Second, consider participant ID =7 who appears highly responsive to the activity suggestions, see Table 1 and the right graph in Figure 4 of the posterior mean of the treatment effect. From the right graph in Figure 4 we see that this participant’s responsivity begins to decrease around time 07-10. This is not that surprising as this participant is receiving many suggestions. Next from the left graph in this same Figure the randomization probabilities from our RL algorithm does not really start to decrease until 07-16. Ideally the proxy value should be responding quickly to the excessive dose and signalling that the probability should decrease. The proxy value needs improvement. The proxy is reducing the probability of sending the walking suggestion when the delayed effect is present; see left graph in Figure 4 and compare the black points, corresponds to the actual randomization probability with the red points corresponding to the randomization probability without the proxy adjustment. Ideally we would like to see a bigger gap between the black and red points in the period from 07-16 to 07-15. We are currently revising the algorithm in response to these two lessons; discussed in Section 8
8 Conclusion and Future Work
In this paper, we developed a Reinforcement Learning algorithm for use in HeartSteps V2. Preliminary validation of the algorithm demonstrates good performance over Thompson Sampling Bandit algorithm in synthetic experiments constructed based on a previous study HeartSteps V1. We also assess the performance of the algorithm using the pilot data from HeartSteps V2. After HeartSteps V2 is completed, the data will be used to further assess the performance and utility of the algorithm.

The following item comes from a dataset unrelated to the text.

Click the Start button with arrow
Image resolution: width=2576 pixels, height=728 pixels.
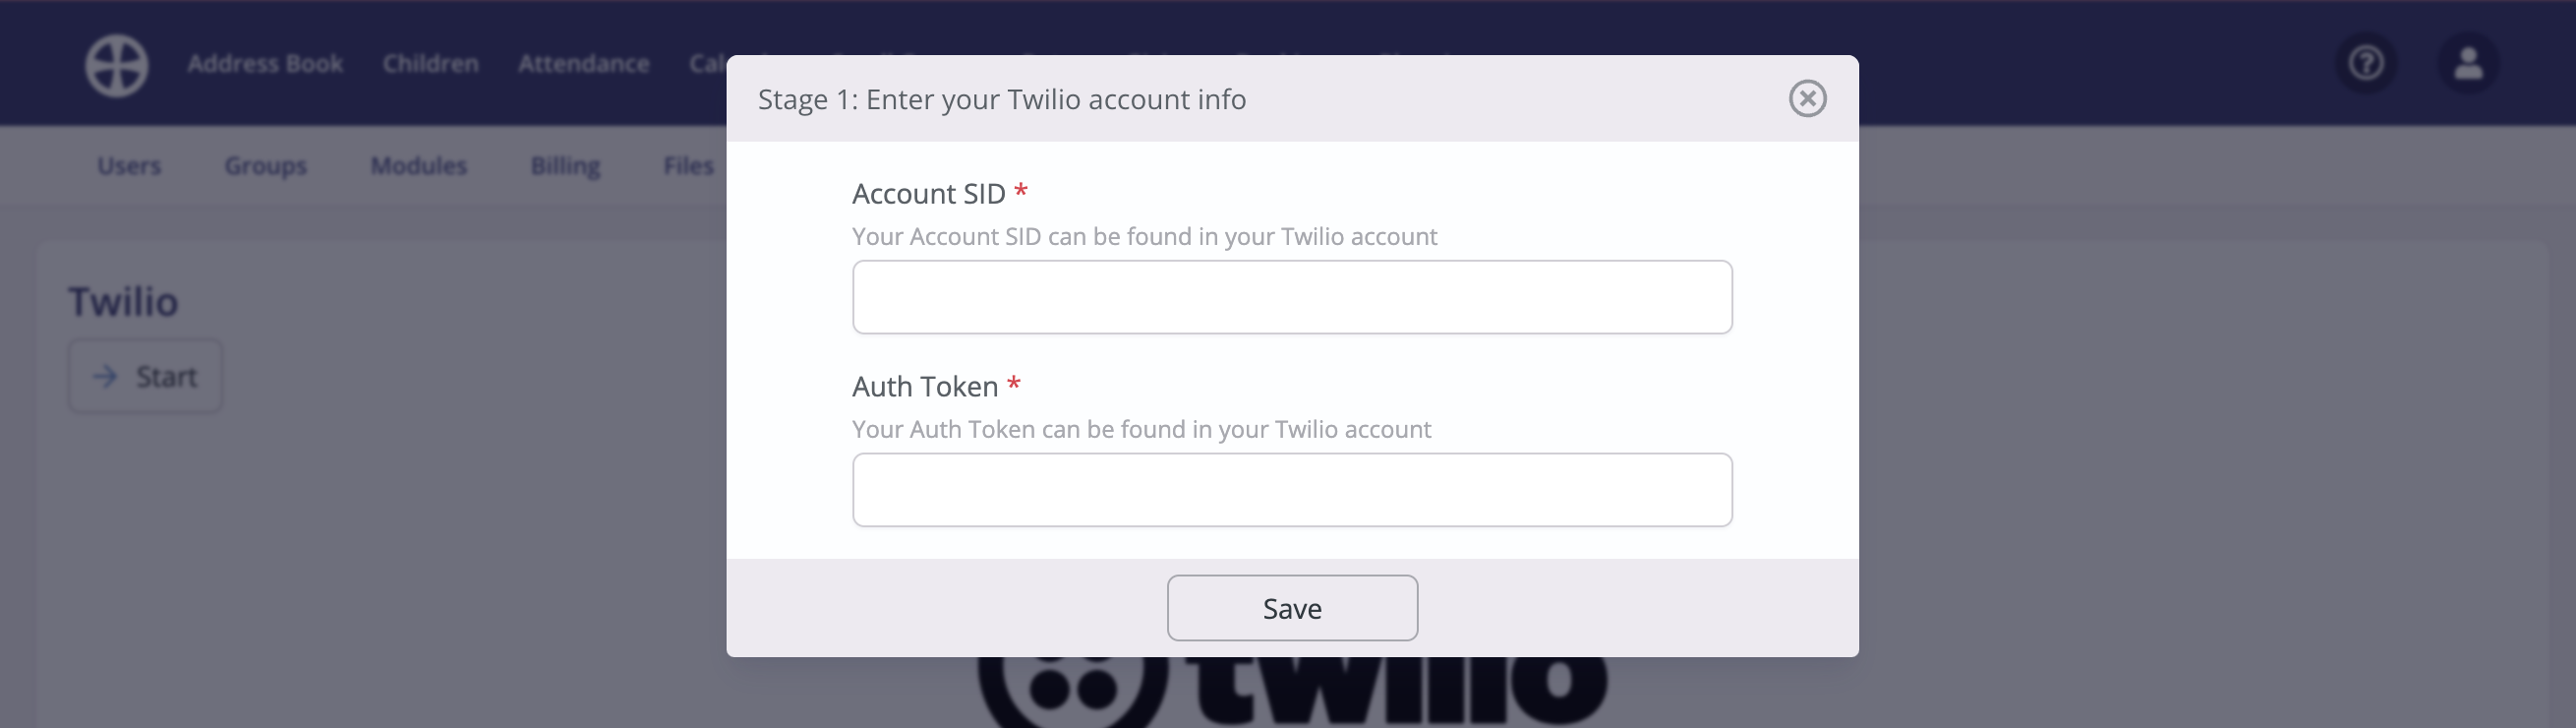point(145,377)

We foresee some opportunities for future work. First, our proposed algorithm learns the treatment policy separately for each participant (e.g., fully personalized). If the participants in the study are similar enough, pooling information from other participants (either currently still in the study or already having finished the study) can speed learning and achieve better performance, especially for those entering the study later. Second, the current algorithm takes into account the delayed effect of treatment by using a pre-defined “dosage variable” capturing the burden. It would be interesting to develop a version in which more sophisticated measures of burden as well as engagement are used to approximate the delayed effect and also response quicker to prevent the disengagement. Finally, consideration of user’s engagement and burden, it makes sense to reduce the chance of intervention when the algorithm does not have enough evidence of the effectiveness of intervention.